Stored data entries
__________________________________________________

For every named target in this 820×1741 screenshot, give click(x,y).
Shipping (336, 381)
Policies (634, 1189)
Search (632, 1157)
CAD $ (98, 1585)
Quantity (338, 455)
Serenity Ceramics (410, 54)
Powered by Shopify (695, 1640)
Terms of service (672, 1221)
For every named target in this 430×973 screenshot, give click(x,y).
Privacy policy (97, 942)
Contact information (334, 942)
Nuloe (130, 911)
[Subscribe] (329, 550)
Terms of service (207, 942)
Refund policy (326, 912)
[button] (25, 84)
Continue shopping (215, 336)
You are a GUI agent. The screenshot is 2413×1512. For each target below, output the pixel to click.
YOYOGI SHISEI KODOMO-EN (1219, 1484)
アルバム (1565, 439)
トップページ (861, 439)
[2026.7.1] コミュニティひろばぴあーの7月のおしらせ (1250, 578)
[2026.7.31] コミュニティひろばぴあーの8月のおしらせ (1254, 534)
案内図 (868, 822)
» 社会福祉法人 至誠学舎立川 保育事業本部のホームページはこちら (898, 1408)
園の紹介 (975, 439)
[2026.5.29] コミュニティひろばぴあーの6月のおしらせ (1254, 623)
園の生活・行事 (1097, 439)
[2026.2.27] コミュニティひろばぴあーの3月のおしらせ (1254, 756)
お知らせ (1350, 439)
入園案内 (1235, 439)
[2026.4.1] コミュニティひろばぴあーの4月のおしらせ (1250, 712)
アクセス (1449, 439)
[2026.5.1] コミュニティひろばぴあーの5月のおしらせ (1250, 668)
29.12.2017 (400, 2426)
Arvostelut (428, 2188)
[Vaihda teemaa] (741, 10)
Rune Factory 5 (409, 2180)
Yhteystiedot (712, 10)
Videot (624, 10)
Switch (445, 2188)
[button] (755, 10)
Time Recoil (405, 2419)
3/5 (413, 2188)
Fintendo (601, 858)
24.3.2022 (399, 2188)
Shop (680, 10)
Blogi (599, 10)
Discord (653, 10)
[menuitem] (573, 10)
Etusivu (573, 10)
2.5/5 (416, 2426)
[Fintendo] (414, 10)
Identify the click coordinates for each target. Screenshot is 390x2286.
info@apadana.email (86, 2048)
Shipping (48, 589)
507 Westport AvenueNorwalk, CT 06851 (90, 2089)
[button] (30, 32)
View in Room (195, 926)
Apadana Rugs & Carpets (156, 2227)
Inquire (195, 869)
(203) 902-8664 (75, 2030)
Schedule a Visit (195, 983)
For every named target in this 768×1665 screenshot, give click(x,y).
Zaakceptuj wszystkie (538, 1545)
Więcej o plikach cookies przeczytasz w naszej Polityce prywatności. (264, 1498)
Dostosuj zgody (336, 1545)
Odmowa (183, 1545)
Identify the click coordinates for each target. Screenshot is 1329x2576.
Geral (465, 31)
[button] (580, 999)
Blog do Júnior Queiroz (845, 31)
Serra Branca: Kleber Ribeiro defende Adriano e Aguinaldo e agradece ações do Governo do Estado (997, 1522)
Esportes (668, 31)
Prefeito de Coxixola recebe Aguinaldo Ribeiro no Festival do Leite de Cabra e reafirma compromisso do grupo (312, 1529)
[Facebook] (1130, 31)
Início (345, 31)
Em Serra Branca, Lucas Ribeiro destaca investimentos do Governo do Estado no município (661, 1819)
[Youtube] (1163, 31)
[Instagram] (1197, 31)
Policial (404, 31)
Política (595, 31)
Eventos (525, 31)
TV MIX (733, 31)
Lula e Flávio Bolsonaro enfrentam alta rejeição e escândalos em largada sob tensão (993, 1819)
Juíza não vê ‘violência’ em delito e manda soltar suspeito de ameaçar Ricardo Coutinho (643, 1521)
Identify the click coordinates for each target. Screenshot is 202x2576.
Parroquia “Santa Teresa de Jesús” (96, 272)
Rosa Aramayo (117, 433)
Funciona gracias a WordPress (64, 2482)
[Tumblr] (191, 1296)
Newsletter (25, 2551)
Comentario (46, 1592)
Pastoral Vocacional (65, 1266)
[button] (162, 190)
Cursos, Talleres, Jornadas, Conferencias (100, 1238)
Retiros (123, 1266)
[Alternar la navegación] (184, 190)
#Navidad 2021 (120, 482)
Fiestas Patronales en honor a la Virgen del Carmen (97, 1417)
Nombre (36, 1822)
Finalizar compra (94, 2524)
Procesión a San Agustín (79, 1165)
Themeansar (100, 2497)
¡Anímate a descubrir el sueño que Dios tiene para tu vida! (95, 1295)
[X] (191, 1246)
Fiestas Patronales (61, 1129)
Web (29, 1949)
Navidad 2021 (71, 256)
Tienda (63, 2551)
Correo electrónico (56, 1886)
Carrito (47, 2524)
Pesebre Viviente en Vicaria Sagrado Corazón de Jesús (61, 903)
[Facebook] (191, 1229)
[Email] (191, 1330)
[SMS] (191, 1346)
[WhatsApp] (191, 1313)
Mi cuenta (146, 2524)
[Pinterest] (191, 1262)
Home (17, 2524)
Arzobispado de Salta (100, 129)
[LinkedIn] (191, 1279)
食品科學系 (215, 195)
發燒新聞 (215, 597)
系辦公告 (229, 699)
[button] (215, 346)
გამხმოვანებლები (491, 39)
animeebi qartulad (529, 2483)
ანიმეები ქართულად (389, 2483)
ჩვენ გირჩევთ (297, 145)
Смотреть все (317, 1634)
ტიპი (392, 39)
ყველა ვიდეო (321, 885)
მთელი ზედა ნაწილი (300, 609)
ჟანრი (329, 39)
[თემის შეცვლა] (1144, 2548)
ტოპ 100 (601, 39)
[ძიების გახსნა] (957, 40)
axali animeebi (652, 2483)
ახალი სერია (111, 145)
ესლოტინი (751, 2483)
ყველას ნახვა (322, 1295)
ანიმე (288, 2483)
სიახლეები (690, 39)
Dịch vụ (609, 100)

__________________________________________________

**TASK REQUIREMENTS:** An exact, complete copy of the lines above from the one with "Continue shopping (215, 336)" through the one with "[menuitem] (573, 10)" is the whole answer.

**ANSWER TO THE EXERCISE:**
Continue shopping (215, 336)
You are a GUI agent. The screenshot is 2413×1512. For each target below, output the pixel to click.
YOYOGI SHISEI KODOMO-EN (1219, 1484)
アルバム (1565, 439)
トップページ (861, 439)
[2026.7.1] コミュニティひろばぴあーの7月のおしらせ (1250, 578)
[2026.7.31] コミュニティひろばぴあーの8月のおしらせ (1254, 534)
案内図 (868, 822)
» 社会福祉法人 至誠学舎立川 保育事業本部のホームページはこちら (898, 1408)
園の紹介 (975, 439)
[2026.5.29] コミュニティひろばぴあーの6月のおしらせ (1254, 623)
園の生活・行事 (1097, 439)
[2026.2.27] コミュニティひろばぴあーの3月のおしらせ (1254, 756)
お知らせ (1350, 439)
入園案内 (1235, 439)
[2026.4.1] コミュニティひろばぴあーの4月のおしらせ (1250, 712)
アクセス (1449, 439)
[2026.5.1] コミュニティひろばぴあーの5月のおしらせ (1250, 668)
29.12.2017 (400, 2426)
Arvostelut (428, 2188)
[Vaihda teemaa] (741, 10)
Rune Factory 5 (409, 2180)
Yhteystiedot (712, 10)
Videot (624, 10)
Switch (445, 2188)
[button] (755, 10)
Time Recoil (405, 2419)
3/5 (413, 2188)
Fintendo (601, 858)
24.3.2022 (399, 2188)
Shop (680, 10)
Blogi (599, 10)
Discord (653, 10)
[menuitem] (573, 10)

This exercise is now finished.